- Aim
Set out the entries below as a numbered list, from the first line through the line containing "point(263,220)" and no further. Leave out any blank lines.

===== Data to process =====

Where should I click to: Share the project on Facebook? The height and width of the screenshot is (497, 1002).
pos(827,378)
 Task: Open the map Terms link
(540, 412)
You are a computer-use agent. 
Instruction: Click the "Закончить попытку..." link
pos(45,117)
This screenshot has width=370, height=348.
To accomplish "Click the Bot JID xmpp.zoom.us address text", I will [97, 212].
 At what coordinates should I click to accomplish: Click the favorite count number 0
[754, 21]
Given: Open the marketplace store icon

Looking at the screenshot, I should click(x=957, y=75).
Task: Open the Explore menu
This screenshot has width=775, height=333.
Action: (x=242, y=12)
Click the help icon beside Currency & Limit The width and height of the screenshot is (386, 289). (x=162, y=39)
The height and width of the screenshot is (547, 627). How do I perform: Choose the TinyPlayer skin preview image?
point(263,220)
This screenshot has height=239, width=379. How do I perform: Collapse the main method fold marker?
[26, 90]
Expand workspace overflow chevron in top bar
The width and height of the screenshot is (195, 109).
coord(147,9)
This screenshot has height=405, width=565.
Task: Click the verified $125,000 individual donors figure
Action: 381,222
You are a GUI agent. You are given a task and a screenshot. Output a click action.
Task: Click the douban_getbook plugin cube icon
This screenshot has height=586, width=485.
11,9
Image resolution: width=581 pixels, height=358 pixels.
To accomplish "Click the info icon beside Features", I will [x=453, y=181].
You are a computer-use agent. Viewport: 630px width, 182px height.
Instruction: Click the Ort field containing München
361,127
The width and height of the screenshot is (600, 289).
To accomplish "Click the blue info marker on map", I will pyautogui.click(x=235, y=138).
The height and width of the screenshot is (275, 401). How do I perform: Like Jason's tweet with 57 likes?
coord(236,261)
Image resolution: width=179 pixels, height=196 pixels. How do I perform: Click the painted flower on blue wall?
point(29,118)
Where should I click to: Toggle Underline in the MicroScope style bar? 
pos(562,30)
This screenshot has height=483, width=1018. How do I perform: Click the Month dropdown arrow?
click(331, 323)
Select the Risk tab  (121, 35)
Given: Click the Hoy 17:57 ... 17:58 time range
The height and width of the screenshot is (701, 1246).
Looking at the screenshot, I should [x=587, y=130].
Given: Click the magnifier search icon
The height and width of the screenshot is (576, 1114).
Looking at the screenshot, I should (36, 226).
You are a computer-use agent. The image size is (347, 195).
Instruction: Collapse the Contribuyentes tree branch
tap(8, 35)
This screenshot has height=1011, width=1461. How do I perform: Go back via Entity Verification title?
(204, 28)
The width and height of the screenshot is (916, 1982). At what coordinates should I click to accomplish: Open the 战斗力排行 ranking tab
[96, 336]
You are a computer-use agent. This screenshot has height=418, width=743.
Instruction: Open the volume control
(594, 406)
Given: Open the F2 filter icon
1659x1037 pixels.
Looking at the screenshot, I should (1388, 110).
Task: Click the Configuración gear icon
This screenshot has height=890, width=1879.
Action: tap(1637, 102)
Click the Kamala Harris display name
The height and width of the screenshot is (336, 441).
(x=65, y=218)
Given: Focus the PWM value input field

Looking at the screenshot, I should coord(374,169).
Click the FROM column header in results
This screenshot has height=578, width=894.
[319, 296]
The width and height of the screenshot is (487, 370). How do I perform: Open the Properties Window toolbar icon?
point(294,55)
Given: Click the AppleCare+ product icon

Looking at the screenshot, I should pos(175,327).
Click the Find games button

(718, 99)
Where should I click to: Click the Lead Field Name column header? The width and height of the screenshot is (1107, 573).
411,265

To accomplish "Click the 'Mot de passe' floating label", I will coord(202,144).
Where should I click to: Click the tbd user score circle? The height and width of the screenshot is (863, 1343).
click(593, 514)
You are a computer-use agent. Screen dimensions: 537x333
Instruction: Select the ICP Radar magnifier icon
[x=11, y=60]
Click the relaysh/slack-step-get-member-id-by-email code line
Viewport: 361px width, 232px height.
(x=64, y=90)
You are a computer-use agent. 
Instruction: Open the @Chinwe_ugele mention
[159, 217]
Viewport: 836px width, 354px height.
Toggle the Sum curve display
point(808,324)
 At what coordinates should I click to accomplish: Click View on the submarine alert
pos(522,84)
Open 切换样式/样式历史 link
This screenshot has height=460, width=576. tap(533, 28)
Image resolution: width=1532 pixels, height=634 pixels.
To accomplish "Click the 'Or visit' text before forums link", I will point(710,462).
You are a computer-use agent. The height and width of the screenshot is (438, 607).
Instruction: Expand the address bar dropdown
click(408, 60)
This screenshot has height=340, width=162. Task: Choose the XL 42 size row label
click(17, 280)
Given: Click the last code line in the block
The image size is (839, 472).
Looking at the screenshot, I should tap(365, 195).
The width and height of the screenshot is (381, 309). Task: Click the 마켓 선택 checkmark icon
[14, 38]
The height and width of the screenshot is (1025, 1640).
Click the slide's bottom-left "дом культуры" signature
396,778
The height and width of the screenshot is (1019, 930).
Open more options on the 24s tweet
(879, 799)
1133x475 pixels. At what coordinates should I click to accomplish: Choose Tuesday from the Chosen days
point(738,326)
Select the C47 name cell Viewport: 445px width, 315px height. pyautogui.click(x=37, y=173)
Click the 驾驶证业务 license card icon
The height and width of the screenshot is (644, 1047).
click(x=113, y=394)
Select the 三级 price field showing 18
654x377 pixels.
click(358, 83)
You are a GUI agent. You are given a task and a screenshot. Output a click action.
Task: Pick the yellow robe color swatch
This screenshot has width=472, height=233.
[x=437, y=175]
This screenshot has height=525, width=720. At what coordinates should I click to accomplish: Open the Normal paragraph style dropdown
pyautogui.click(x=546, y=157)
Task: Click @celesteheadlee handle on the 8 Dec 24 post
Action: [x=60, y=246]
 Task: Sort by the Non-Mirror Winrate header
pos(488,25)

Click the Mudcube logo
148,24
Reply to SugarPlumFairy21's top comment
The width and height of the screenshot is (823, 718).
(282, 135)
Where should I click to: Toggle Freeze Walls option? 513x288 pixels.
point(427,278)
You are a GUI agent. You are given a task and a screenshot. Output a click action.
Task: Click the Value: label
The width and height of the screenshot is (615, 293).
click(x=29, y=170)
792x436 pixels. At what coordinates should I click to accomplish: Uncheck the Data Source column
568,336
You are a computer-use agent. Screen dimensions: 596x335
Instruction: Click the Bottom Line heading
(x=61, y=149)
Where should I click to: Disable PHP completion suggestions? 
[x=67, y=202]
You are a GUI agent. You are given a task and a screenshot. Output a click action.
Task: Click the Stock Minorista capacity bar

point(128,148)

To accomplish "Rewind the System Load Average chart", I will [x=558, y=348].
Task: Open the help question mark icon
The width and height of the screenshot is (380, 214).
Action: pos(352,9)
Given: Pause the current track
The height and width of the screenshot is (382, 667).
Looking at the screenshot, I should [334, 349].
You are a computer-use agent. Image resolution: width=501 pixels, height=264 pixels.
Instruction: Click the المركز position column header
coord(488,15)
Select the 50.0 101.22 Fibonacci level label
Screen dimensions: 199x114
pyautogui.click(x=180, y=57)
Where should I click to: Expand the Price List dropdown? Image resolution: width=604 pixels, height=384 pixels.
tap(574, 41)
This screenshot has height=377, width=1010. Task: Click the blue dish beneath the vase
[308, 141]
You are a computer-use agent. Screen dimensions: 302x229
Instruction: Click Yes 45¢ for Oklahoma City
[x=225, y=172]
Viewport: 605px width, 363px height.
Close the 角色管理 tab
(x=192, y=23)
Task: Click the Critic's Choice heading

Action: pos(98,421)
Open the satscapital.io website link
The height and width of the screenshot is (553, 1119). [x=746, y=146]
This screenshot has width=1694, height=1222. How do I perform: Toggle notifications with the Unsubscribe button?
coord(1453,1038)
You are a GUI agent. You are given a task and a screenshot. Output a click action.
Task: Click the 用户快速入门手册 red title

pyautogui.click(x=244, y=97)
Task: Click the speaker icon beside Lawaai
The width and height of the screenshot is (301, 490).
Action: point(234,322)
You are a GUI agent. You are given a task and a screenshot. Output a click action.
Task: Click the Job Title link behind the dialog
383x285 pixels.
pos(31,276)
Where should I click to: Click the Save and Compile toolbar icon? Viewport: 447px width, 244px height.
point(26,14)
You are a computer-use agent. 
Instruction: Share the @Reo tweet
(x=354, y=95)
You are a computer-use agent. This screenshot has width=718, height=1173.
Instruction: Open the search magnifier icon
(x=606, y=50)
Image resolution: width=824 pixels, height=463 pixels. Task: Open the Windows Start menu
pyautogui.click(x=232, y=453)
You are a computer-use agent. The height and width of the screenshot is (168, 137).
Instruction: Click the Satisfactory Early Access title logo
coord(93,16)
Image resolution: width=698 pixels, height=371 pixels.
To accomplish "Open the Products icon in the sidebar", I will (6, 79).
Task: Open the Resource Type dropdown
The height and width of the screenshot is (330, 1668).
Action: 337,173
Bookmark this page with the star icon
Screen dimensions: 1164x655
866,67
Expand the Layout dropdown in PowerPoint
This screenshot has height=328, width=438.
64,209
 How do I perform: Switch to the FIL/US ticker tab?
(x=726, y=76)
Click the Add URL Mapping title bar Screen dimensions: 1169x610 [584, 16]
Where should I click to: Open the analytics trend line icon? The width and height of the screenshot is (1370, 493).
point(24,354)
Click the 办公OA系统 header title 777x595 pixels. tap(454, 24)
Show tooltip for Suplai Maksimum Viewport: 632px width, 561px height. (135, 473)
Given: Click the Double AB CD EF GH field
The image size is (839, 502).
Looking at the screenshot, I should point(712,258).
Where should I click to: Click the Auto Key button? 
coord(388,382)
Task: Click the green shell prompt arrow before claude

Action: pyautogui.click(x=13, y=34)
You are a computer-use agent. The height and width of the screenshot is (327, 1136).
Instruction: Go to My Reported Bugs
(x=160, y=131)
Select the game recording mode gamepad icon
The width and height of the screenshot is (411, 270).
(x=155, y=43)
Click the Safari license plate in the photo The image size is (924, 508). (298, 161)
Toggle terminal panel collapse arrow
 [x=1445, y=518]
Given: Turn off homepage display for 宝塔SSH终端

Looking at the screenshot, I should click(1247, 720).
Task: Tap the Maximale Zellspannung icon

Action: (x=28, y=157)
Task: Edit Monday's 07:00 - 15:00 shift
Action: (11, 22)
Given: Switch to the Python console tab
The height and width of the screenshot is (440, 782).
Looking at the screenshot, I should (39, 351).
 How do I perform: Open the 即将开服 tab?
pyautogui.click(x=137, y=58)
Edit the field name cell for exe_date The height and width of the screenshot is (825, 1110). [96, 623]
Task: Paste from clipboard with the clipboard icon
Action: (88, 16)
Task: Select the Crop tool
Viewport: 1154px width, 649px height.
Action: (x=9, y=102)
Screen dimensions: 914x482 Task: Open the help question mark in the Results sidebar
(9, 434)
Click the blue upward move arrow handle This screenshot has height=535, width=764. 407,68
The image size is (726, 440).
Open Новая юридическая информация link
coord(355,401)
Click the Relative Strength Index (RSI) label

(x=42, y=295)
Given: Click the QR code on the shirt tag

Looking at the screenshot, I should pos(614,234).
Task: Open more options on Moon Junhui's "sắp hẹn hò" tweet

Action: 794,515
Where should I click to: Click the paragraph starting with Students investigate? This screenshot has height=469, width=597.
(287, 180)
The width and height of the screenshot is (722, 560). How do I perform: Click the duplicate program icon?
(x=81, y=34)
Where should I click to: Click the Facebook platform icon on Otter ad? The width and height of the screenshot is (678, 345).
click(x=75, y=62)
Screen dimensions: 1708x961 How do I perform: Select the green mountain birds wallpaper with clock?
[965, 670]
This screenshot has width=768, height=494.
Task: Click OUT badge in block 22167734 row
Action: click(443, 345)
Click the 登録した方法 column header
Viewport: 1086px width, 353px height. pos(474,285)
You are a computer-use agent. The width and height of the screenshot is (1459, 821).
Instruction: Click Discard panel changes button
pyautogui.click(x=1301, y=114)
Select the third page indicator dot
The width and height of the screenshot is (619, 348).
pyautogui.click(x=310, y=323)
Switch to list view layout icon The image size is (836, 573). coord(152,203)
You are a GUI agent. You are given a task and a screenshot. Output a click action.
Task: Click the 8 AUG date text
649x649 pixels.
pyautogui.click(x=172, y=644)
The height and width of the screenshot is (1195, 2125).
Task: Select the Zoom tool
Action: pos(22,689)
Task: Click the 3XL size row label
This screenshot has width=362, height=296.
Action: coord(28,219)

=====

- Solution to the exercise
1. Where should I click to: Share the project on Facebook? The height and width of the screenshot is (497, 1002).
2. pos(827,378)
3.  Task: Open the map Terms link
4. (540, 412)
5. You are a computer-use agent. 
6. Instruction: Click the "Закончить попытку..." link
7. pos(45,117)
8. This screenshot has width=370, height=348.
9. To accomplish "Click the Bot JID xmpp.zoom.us address text", I will [97, 212].
10.  At what coordinates should I click to accomplish: Click the favorite count number 0
11. [754, 21]
12. Given: Open the marketplace store icon
13. Looking at the screenshot, I should click(x=957, y=75).
14. Task: Open the Explore menu
15. This screenshot has width=775, height=333.
16. Action: (x=242, y=12)
17. Click the help icon beside Currency & Limit The width and height of the screenshot is (386, 289). (x=162, y=39)
18. The height and width of the screenshot is (547, 627). How do I perform: Choose the TinyPlayer skin preview image?
19. point(263,220)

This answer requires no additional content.